Not Necessarily Want To

I have told my cousin and we're closer than we'd ever been before (not like THAT though... for those of you with naughty minds...) and I've told a good close family friend but I don't think I want to tell anyone else necessarily, at least not out of my current friends. I've also made a few new friends through a dating site who have known my secret from the start and am still searching for a full girlfriend on that site and hopefully it'll happen soon, though my luck never seems to indicate that it will... anyway I do know how much of a burden it is to keep it all bottled in and so there are times where I wonder what would happen if I told my family, would I be freeing myself or would my whole world collapse? it depends on how they'd react and I honestly can't read them that way and in my current point of life I can't afford to risk my world collapsing. Maybe someday when I'm in more control of my life but not now... but in a perfect world, none of us would have to deal with this burden and we'd all be free to go about our business.
STLCD STLCD
22-25, M
2 Responses Dec 4, 2012

brave gurl

You speak with a lot of wisdom and perspective.

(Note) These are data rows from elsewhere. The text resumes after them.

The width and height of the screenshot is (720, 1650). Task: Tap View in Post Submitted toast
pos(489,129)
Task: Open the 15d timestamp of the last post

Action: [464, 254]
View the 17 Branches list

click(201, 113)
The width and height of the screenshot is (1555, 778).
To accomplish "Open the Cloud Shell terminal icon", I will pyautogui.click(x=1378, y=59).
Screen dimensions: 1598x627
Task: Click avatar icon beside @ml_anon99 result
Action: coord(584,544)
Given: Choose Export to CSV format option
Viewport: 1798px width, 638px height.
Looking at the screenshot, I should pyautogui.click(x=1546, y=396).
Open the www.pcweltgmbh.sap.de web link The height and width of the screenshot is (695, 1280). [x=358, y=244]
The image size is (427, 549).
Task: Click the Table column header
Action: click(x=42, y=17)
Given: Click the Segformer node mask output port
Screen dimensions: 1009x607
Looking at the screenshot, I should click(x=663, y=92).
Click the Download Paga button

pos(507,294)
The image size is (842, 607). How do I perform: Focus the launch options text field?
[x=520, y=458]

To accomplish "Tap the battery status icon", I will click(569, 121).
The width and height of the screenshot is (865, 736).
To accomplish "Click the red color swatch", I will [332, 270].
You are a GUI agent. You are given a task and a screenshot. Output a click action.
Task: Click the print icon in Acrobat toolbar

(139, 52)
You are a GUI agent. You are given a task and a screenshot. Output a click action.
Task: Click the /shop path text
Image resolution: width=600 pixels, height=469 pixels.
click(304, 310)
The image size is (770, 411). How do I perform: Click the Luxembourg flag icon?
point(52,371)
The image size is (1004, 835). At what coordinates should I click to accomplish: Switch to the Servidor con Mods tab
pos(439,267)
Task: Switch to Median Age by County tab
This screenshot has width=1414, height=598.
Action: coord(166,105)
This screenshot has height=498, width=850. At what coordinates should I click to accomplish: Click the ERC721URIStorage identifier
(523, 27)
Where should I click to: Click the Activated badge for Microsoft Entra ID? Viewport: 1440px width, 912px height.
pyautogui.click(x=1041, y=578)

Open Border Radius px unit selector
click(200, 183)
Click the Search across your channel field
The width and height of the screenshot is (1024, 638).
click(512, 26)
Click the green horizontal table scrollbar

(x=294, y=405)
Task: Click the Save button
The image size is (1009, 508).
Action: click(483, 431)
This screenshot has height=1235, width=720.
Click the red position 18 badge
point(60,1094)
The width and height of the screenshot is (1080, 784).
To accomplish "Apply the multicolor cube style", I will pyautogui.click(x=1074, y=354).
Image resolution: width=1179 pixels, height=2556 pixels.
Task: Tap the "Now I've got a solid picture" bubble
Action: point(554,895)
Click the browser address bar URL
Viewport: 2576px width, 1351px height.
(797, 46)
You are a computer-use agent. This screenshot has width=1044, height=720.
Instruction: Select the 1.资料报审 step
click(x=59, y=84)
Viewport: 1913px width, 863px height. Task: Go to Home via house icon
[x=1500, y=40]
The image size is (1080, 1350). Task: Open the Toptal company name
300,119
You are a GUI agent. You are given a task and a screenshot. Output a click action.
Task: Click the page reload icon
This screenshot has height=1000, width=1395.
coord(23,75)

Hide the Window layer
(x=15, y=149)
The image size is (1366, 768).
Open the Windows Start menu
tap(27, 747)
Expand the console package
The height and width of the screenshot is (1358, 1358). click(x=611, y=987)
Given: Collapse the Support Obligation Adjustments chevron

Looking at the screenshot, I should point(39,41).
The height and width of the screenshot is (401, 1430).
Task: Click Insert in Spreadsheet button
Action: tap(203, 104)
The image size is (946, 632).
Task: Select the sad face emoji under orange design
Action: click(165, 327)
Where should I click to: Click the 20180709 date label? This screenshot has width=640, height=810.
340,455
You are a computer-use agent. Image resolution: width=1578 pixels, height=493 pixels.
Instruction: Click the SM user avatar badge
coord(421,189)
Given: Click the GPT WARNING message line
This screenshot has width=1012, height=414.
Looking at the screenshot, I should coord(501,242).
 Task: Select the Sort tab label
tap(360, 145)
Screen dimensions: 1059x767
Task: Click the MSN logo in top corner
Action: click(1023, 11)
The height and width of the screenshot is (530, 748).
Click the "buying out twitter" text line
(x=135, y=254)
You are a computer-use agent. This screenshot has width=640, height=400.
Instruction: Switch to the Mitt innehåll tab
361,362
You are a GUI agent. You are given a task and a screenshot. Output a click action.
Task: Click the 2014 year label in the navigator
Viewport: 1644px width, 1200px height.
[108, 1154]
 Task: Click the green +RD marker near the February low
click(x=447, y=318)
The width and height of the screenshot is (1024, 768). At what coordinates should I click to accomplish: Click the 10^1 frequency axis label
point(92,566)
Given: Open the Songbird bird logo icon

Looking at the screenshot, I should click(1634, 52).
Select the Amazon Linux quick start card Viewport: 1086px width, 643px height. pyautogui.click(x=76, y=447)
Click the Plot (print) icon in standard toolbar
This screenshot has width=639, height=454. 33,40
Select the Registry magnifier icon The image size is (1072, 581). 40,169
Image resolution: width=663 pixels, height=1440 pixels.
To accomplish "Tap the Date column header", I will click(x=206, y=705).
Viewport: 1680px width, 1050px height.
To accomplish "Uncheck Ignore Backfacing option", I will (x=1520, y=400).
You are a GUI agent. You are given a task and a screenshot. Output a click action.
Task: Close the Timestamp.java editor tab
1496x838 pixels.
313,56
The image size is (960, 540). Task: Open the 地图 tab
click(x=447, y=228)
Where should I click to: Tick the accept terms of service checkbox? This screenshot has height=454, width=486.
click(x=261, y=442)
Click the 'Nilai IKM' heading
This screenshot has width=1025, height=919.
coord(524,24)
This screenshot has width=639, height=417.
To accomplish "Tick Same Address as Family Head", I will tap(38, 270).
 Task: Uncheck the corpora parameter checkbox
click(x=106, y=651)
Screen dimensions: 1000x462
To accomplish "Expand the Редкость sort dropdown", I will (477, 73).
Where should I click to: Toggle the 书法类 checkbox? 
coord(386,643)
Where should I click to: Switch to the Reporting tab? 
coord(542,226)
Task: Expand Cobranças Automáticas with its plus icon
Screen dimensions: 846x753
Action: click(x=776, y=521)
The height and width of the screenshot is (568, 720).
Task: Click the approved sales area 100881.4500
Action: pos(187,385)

My life is fairly "compartmentalized" when it comes to my cross dressing and I am fine with that. I am quite out in the world as Jenny with a certain circle of friends. But my family and professional life are separate. I made the choice long ago that this is how I wanted to handle it. But I wholeheartedly agree that in a perfect world, there would be no judgement about dressing and presenting yourself in any way that you like.